Houssine, un autre survivant du chantier de la mosquée, veille à ce que personne ne s’approche des murailles du monument, en raison des risques d’effondrement.
“Il nous restait six mois avant la fin de la rénovation, sur un projet d’une durée de 18 mois”, se désole l’homme, qui a donc passé toute une année sur le chantier. Originaire d’un douar voisin, il estime que c’est à Tinmel que sa présence est le plus utile. Les canalisations qui relient les deux grands puits à la mosquée représentent en effet un sérieux danger pour les enfants et les curieux qui s’approchent trop des murailles en équilibre instable.
Talat N’Yaâkoub, tout un village à reconstruire
Toujours sur la route R203, nous nous arrêtons à Talat N’Yaâkoub, visiblement l’une des communes les plus endommagées par le tremblement de terre dans la zone. Habitations, établissements pédagogiques et internats, édifices administratifs et commerces… tout s’est écroulé, ou presque. La station d’essence est également dévastée. Talat N’Yaâkoub est “à reconstruire” de fond en comble.
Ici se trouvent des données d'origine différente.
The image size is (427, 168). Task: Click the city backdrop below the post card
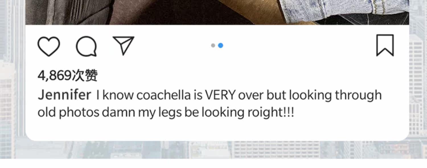[x=214, y=150]
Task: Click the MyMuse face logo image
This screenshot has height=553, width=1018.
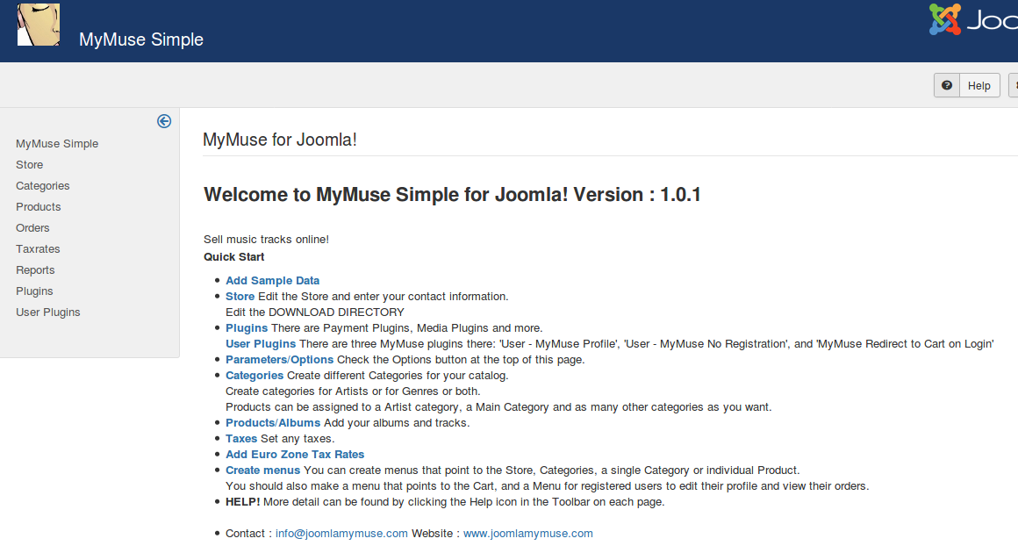Action: click(x=39, y=25)
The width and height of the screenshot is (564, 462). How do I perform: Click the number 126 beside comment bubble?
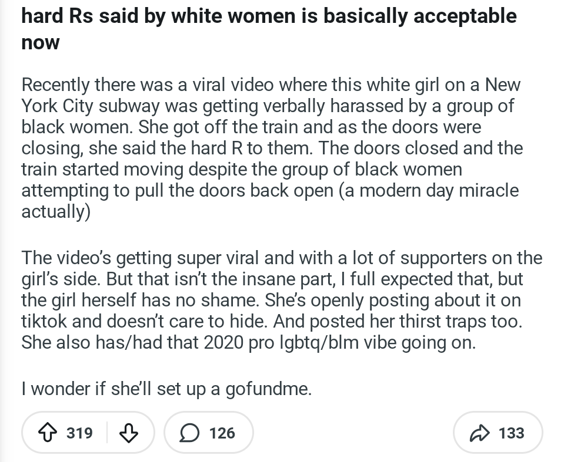[x=222, y=433]
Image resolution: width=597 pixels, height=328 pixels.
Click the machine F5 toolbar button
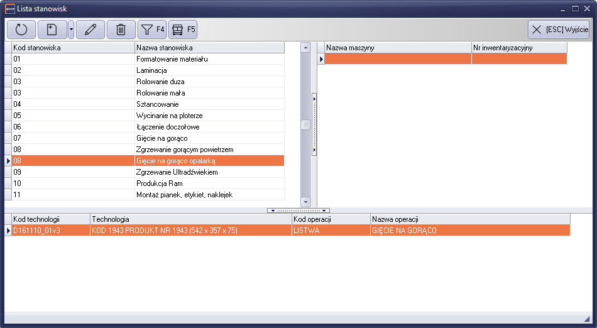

À l’image de tout le Haouz, les habitants n’ont plus aucun toit sous lequel s’abriter.
Juste derrière le collège et le lycée en ruines, les Forces armées royales et la Gendarmerie royale ont transformé la place centrale du village en base d’opération à ciel ouvert. Camions citernes, pick-ups, engins militaires et civils sont stationnés. Arrivés de Marrakech, ils se sont regroupés sur ce terrain où se déroulent d’habitude des matchs de football afin d’organiser les interventions.
Petites et grandes ambulances sont dispatchées vers les douars sinistrés. Au milieu de la place, des hélicoptères participent à l’évacuation des blessés. Car au lendemain du séisme, la circulation s’est densifiée à Talat N’Yaâkoub. Outre les premières aides parvenues au lendemain du drame, des bénévoles se sont déplacés, tentant de porter de l’aide aux sinistrés, aux blessés.
Si aucun commerce n’est ouvert, les visiteurs, bénévoles et secouristes, se voient offrir de l’eau, du pain et du thé, offerts par les habitants des villages, aidés par les équipes de secours qui ont amené des produits de première nécessité. Pour l’instant, c’est aux abords des voies goudronnées que les habitants de Talat N’Yaâkoub sont le plus en sécurité. Si leur domicile n’a pas été démoli, les fissures sont telles que des familles entières n’ont d’autre choix que de passer jour et nuit dehors.
Des tentes bleues, livrées par hélicoptère, vont leur servir d’abri provisoire. Et après? Les habitants de la région n’y pensent même pas. Le Haouz est encore en état de choc. Sans-abris, pleurant des êtres chers, les habitants ne font que parer au plus pressé: trouver de quoi se couvrir, de quoi manger, soigner les blessés, localiser et enterrer les morts… et se repasser en boucle le film de cette nuit, quand tout a basculé.